Lendo uma historinha ...

Um velho judeu, de alma torturada por pesados remorsos, chegou, certo dia, aos pés de Jesus, e confessou-lhe estranhos pecados.
Valendo-se da autoridade que detinha no passado, havia despojado vários amigos de suas terras e bens, arremessando-os à ruína total e reduzindo-lhes as famílias a doloroso cativeiro. Com maldade premeditada, semeara em muitos corações o desespero, a aflição e a morte.
Achava-se, desse modo, enfermo, aflito e perturbado ... Médicos não lhe solucionavam os problemas, cujas raízes se perdiam nos profundos labirintos da consciência dilacerada.
O Mestre Divino, porém, ali mesmo, na casa de Simão Pedro, onde se encontrava, orou pelo doente e, em seguida, lhe disse :
- Vai em paz e não peques mais.
O ancião notou que uma onda de vida nova lhe penetrara o corpo, sentiu-se curado, e saiu, rendendo graças a Deus.

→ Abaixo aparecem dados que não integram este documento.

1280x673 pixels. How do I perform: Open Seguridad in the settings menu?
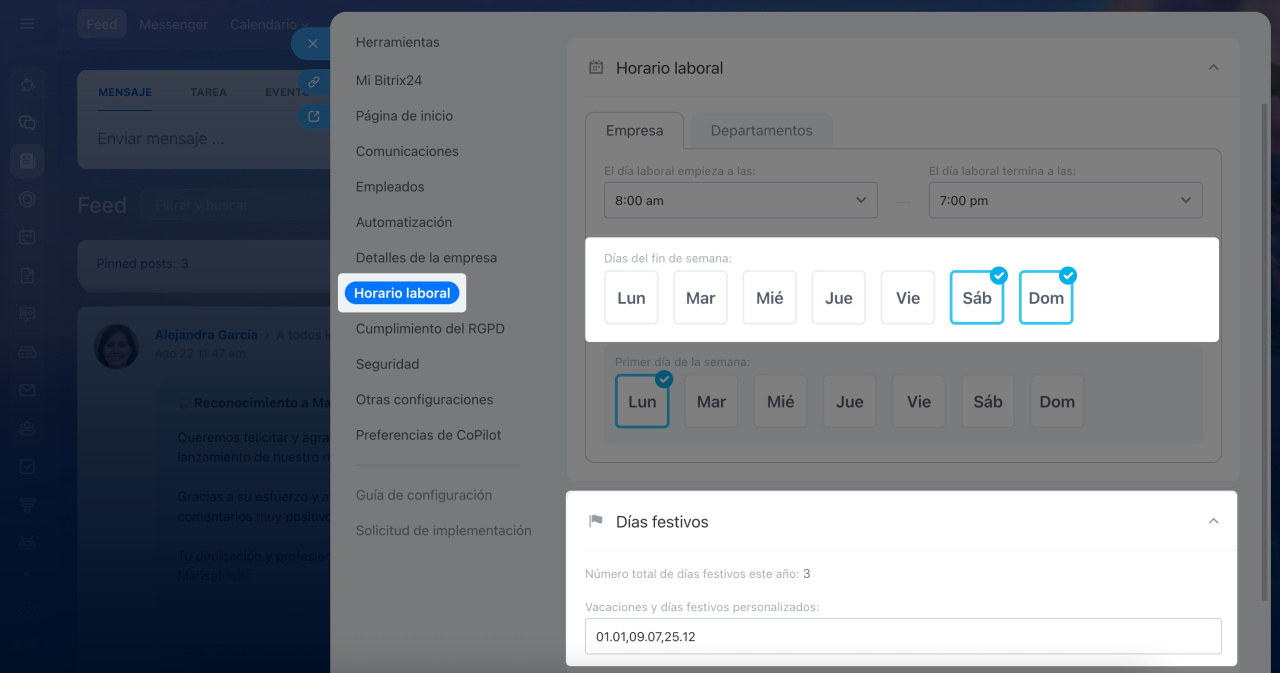point(387,364)
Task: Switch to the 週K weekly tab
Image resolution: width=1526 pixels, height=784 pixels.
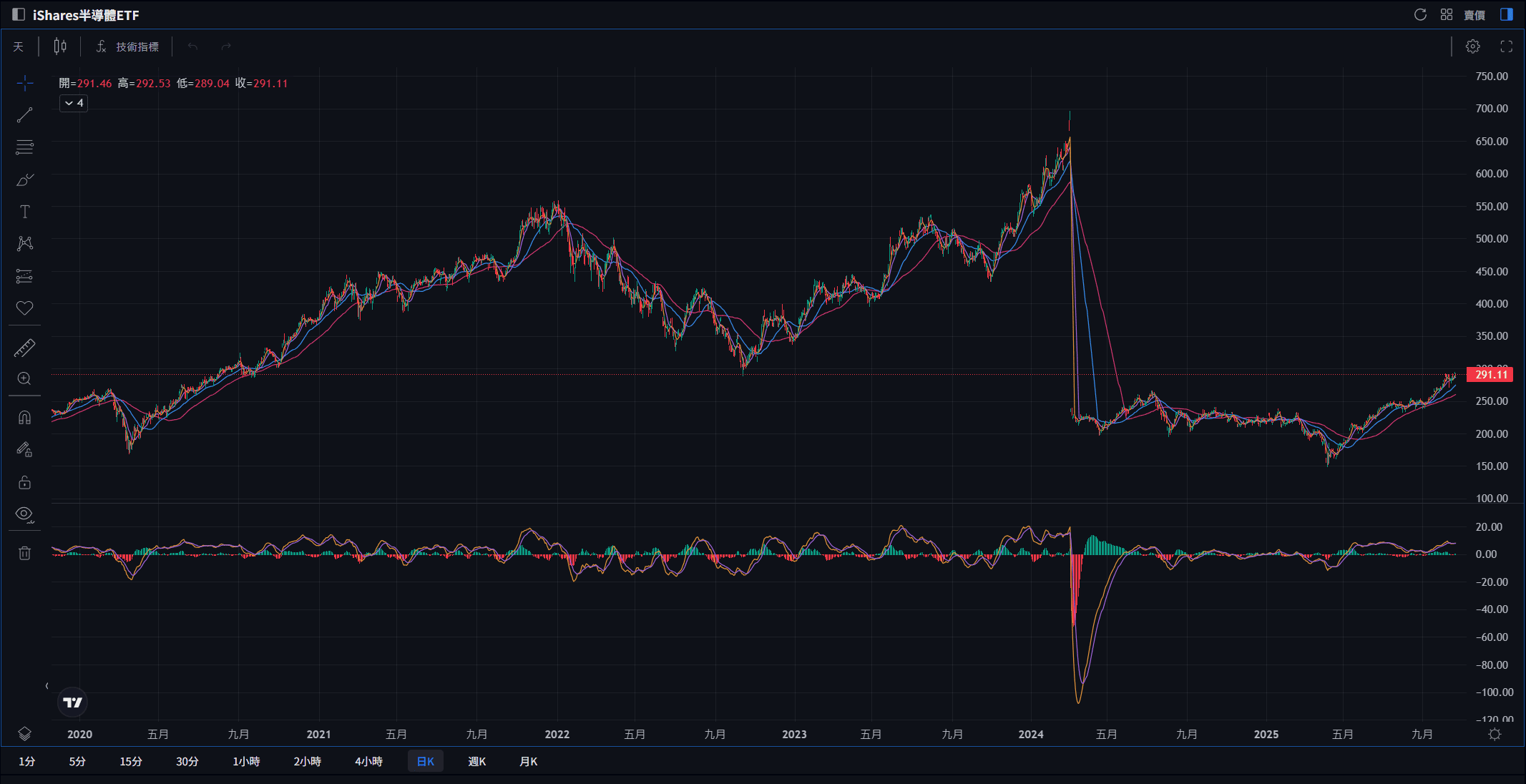Action: (x=476, y=761)
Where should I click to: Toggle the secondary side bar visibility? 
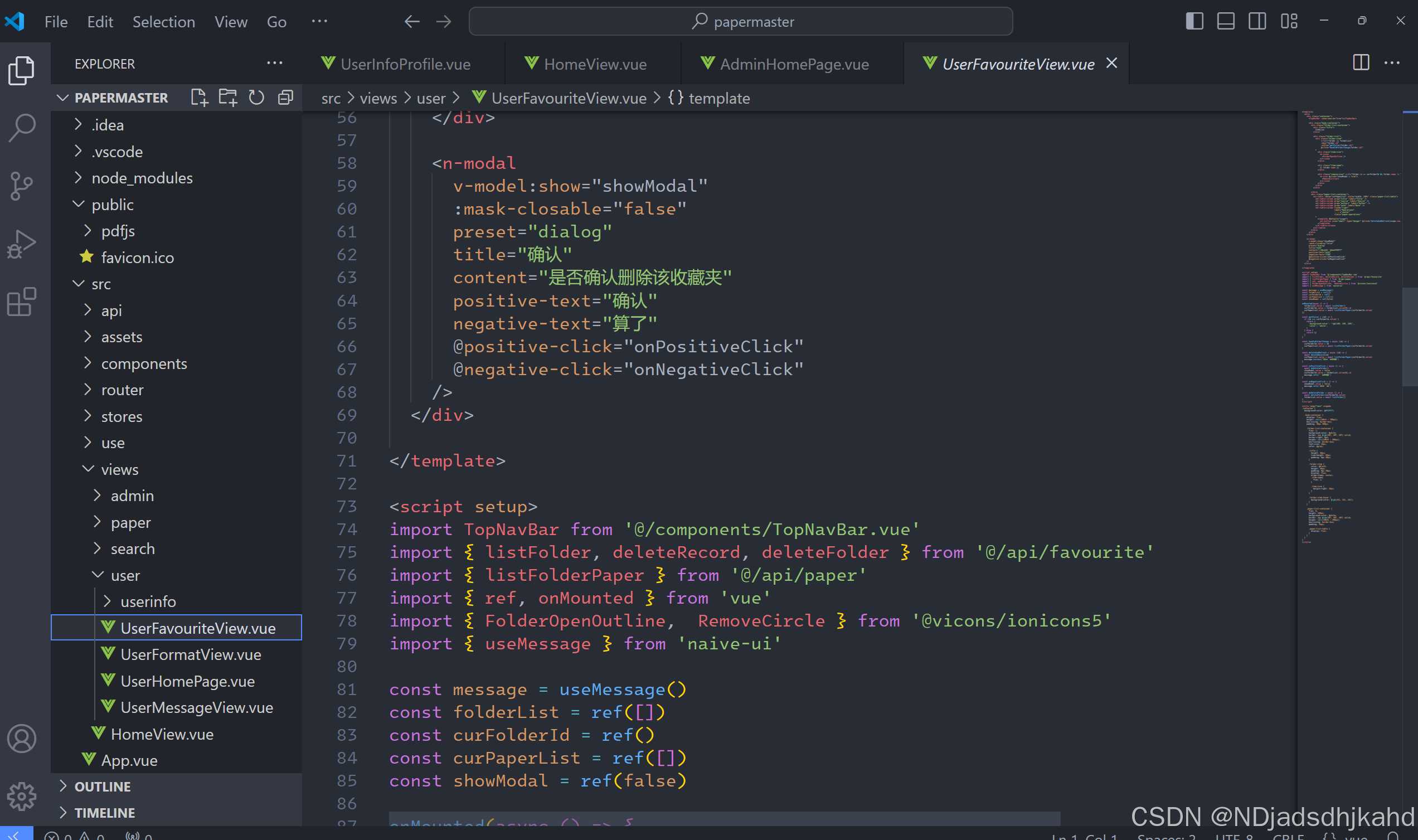1257,22
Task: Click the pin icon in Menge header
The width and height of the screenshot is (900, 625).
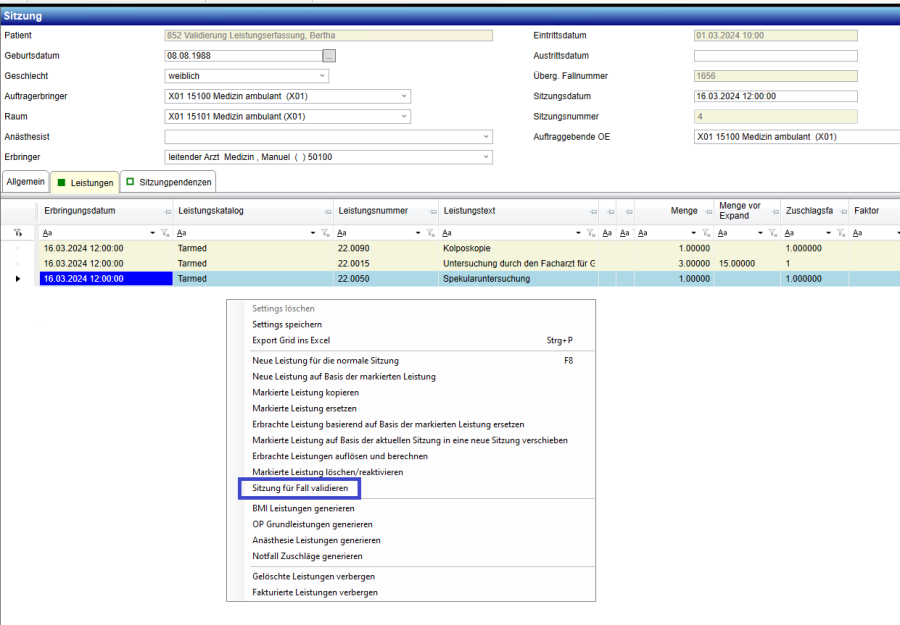Action: [705, 211]
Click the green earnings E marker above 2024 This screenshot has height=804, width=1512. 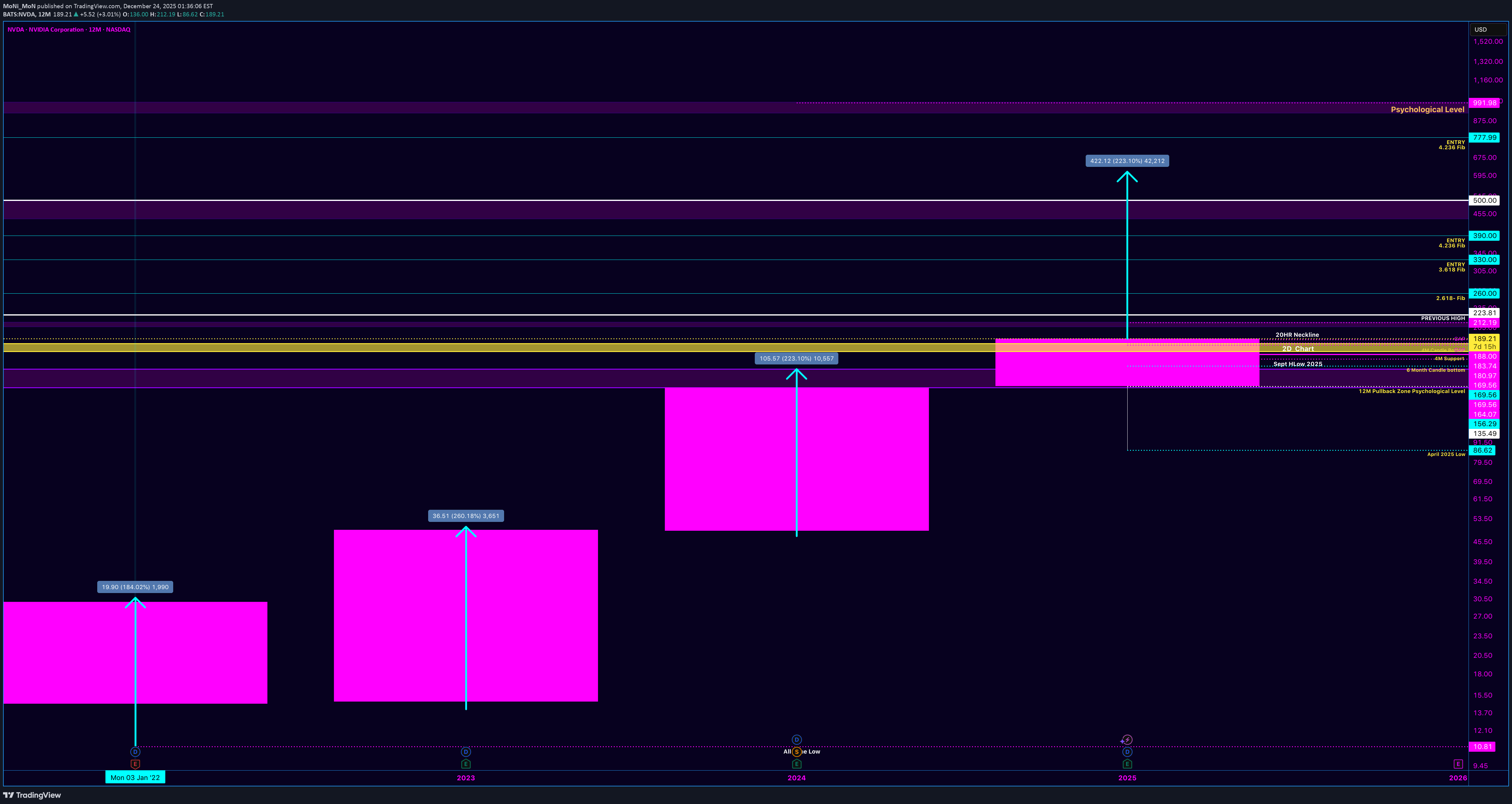796,764
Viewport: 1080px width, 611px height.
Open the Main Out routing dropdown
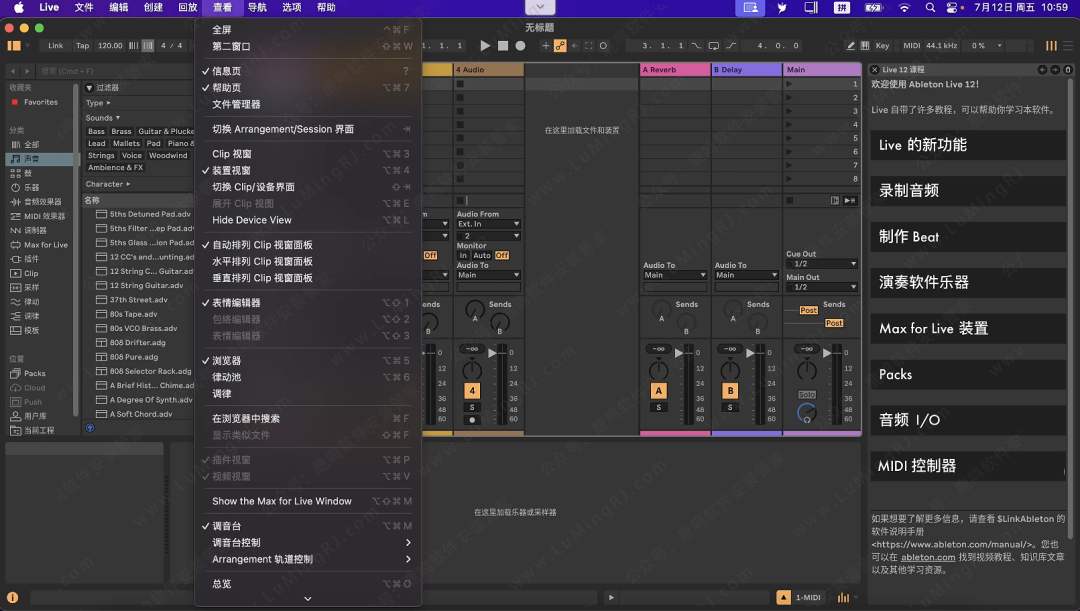click(x=821, y=287)
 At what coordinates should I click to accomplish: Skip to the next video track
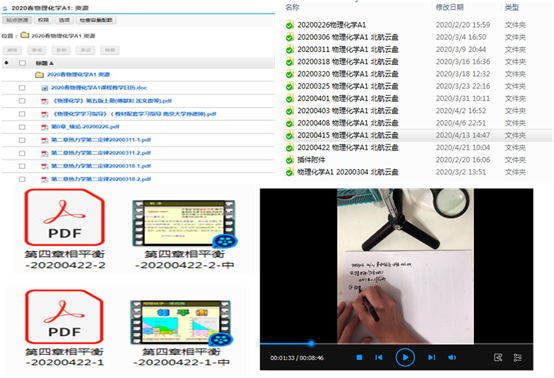pyautogui.click(x=432, y=358)
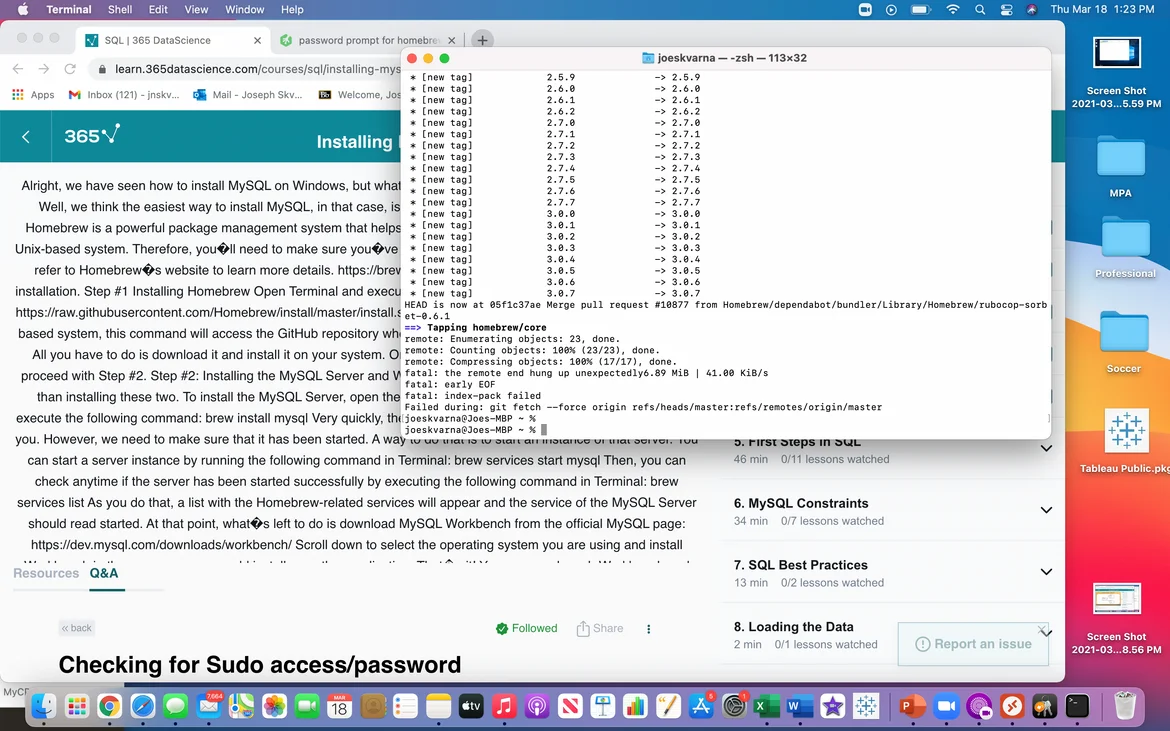Image resolution: width=1170 pixels, height=731 pixels.
Task: Open the Gmail Inbox bookmark
Action: tap(124, 95)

Parecida plenamente feliz, quando ao atravessar a extensa fila dos sofredores que esperavam pelo Cristo, um pobre mendigo, sem querer, pisou-lhe num dos calos que trazia nos pés.
O enfermo restaurado soltou um grito terrível e atacou o mendigo a bengaladas.
Estabelecendo-se grande tumulto.
Jesus veio à rua apaziguar os ânimos.
Contemplando a vítima em sangue, abeirou-se do ofensor e falou :
- Depois de receberes o perdão, em nome de Deus, para tantas faltas, não pudeste desculpar a ligeira precipitação de um companheiro mais desventurado que tu ?
O velho judeu, agora muito pálido, pôs aos mãos sobre o peito e bradou para o Cristo :
- Mestre, socorre-me ! ... Sinto-me desfalecer de novo ... Que será isto ?
Mas, Jesus apenas respondeu, muito triste :
- Isso, meu irmão, é o ódio e a cólera que outra vez chamaste ao próprio coração.
E, ainda hoje, isso acontece a muitos que, por falta de paciência e de amor, adquirem amargura, perturbação e enfermidade.
Extraido do livro Pai Nosso de Meimei - psicografado por Chico Xavier.